Member of the Queensland Legislative Assembly for Southern Downs
- Incumbent
- Assumed office 25 November 2017
- Preceded by: Lawrence Springborg

Personal details
- Born: 6 April 1976 (age 50) Benowa, Queensland, Australia
- Party: Liberal National
- Alma mater: Queensland University of Technology

Military service
- Allegiance: Australia
- Branch/service: Royal Australian Air Force
- Years of service: 2000–2017
- Rank: Squadron leader

= James Lister (politician) =

Australian politician

James Paul Lister (born 6 April 1976) is an Australian politician. He has been the Liberal National Party member for Southern Downs in the Queensland Legislative Assembly since 2017.
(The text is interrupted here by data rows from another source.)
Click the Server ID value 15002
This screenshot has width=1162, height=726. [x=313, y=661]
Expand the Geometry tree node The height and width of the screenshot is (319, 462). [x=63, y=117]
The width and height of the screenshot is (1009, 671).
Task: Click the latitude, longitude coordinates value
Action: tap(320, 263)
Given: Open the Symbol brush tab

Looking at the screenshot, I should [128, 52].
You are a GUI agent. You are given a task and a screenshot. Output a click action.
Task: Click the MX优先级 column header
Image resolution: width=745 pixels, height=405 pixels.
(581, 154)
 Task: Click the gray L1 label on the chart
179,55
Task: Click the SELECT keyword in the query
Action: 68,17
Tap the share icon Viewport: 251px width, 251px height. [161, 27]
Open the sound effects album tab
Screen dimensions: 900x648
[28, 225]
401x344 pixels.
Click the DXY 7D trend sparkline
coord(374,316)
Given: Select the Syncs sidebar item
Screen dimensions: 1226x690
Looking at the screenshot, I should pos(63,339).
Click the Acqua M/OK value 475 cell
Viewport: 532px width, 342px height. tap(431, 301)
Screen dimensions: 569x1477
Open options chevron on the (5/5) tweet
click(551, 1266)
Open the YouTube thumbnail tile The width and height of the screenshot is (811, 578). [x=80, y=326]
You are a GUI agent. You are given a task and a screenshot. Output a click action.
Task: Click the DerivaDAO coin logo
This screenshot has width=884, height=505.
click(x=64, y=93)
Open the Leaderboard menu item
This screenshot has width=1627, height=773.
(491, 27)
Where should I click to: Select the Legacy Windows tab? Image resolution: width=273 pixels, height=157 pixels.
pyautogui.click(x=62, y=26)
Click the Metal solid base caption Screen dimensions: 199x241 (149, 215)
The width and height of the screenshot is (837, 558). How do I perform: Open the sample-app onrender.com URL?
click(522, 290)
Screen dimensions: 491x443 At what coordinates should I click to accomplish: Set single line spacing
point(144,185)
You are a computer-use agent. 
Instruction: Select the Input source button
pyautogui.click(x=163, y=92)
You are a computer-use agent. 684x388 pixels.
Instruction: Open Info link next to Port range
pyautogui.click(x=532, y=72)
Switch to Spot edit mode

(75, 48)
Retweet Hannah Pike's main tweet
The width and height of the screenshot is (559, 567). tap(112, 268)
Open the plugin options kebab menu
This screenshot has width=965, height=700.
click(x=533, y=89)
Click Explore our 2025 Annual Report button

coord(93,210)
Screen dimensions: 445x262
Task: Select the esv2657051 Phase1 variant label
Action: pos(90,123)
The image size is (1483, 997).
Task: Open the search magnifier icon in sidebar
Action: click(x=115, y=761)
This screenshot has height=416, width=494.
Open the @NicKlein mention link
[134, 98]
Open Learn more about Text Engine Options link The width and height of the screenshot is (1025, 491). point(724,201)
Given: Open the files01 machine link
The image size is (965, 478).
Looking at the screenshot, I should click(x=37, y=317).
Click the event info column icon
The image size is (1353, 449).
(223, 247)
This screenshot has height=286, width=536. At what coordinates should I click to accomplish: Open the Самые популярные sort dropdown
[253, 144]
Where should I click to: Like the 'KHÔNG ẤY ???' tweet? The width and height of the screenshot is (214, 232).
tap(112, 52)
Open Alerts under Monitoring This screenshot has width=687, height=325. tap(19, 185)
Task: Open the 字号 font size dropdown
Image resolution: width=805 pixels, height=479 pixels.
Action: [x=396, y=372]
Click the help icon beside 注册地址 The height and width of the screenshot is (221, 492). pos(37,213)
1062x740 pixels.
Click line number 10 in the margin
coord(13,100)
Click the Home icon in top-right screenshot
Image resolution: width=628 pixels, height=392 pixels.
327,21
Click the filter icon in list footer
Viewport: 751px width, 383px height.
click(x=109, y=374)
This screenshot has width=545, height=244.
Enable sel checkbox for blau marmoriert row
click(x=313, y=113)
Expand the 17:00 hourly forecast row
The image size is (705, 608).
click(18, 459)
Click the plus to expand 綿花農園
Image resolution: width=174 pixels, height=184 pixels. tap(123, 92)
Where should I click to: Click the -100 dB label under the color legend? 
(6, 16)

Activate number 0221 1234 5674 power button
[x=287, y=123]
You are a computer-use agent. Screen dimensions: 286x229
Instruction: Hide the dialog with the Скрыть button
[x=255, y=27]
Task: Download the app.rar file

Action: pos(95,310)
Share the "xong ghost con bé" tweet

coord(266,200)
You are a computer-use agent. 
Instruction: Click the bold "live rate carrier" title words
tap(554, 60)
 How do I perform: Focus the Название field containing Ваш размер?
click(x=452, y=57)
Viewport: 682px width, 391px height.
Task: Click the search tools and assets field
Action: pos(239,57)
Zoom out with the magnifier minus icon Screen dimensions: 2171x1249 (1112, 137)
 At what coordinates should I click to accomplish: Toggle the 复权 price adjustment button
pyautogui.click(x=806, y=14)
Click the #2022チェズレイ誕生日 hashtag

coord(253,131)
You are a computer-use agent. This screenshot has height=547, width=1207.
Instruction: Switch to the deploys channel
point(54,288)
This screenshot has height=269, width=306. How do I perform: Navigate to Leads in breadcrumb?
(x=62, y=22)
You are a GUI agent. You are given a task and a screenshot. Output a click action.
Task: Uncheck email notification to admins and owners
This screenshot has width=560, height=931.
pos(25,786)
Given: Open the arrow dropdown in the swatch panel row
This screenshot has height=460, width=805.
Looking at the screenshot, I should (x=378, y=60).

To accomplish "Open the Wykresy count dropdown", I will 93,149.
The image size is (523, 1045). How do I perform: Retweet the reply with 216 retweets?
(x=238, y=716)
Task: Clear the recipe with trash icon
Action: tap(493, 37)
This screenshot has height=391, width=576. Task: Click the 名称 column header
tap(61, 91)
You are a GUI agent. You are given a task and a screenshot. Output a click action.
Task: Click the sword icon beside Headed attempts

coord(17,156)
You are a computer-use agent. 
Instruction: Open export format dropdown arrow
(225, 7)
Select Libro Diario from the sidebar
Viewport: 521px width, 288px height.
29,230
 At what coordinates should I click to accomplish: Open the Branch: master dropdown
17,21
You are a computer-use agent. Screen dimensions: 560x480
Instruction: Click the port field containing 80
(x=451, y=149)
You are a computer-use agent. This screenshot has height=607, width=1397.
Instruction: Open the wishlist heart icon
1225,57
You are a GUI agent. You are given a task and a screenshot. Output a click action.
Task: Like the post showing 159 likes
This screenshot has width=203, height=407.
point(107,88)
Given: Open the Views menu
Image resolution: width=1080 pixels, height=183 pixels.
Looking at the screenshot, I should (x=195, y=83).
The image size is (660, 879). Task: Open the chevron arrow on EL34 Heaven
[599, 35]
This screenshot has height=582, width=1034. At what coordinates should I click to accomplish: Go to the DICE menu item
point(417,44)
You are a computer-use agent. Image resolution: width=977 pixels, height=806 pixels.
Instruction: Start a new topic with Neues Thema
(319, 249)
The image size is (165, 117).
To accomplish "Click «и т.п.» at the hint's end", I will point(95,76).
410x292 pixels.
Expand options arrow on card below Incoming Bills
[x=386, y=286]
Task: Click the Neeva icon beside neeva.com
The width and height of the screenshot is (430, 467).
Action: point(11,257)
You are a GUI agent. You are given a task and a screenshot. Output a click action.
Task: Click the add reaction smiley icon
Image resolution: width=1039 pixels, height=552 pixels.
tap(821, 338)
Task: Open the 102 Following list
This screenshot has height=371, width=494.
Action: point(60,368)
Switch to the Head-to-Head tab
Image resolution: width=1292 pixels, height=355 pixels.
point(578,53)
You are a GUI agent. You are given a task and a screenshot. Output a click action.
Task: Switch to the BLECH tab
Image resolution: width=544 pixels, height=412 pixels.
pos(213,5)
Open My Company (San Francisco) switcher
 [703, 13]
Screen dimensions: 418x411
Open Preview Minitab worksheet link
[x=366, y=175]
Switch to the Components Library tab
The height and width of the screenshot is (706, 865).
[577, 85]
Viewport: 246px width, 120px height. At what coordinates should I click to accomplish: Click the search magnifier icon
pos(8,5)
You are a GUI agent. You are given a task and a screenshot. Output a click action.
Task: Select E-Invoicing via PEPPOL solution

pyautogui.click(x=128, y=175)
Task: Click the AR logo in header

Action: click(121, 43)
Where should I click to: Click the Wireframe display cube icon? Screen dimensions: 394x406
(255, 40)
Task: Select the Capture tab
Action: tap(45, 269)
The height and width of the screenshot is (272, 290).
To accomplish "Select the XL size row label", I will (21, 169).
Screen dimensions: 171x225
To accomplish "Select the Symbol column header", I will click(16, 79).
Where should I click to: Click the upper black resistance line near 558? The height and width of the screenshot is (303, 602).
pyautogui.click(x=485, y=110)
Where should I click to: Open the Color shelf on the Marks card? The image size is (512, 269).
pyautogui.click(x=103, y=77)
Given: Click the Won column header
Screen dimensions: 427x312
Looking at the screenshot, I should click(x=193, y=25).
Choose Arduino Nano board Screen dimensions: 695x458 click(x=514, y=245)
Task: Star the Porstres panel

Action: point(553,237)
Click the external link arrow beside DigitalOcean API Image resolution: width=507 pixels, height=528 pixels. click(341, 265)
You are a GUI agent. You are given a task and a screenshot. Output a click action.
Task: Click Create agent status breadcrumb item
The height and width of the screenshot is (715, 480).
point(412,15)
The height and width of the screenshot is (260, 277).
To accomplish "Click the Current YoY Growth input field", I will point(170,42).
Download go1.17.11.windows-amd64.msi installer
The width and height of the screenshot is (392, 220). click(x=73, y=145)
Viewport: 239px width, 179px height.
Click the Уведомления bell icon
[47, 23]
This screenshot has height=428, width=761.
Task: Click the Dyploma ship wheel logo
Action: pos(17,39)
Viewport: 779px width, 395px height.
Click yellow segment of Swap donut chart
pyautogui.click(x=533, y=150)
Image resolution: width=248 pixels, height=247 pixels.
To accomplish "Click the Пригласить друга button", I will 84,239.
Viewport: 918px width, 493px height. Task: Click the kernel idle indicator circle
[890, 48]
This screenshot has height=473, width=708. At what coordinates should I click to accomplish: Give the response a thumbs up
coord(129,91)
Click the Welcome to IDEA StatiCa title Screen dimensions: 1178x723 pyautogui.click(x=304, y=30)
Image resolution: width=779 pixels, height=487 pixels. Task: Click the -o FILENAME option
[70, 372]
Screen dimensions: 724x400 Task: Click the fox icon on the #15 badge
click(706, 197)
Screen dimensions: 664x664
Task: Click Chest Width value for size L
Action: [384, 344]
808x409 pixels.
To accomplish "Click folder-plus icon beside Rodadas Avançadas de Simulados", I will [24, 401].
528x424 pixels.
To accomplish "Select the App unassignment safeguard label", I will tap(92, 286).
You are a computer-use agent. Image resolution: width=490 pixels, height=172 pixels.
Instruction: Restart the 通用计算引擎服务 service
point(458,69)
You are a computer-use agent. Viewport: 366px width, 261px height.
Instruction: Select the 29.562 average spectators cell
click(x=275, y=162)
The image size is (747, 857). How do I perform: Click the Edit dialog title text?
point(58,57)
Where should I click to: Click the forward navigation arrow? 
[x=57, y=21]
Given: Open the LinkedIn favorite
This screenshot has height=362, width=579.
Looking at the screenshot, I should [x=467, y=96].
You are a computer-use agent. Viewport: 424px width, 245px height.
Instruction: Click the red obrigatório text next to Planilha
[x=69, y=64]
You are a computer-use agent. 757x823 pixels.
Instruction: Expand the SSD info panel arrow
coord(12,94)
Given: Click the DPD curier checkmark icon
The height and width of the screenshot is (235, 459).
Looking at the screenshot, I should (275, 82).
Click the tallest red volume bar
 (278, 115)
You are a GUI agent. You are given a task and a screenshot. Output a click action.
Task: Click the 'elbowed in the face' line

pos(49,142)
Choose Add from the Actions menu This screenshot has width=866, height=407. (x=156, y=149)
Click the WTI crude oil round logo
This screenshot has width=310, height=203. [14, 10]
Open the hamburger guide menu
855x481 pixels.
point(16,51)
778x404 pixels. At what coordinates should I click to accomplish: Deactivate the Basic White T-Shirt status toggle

Lister was born in Benowa, Queensland, and holds a Bachelor of Applied Science from the Queensland University of Technology. He served in the Royal Australian Air Force from 2000 to 2017, during which time he was aide-de-camp to Michael Jeffrey, 24th Governor-General of Australia, in 2004 and Dame Quentin Bryce, 24th Governor of Queensland, from 2007 to 2008.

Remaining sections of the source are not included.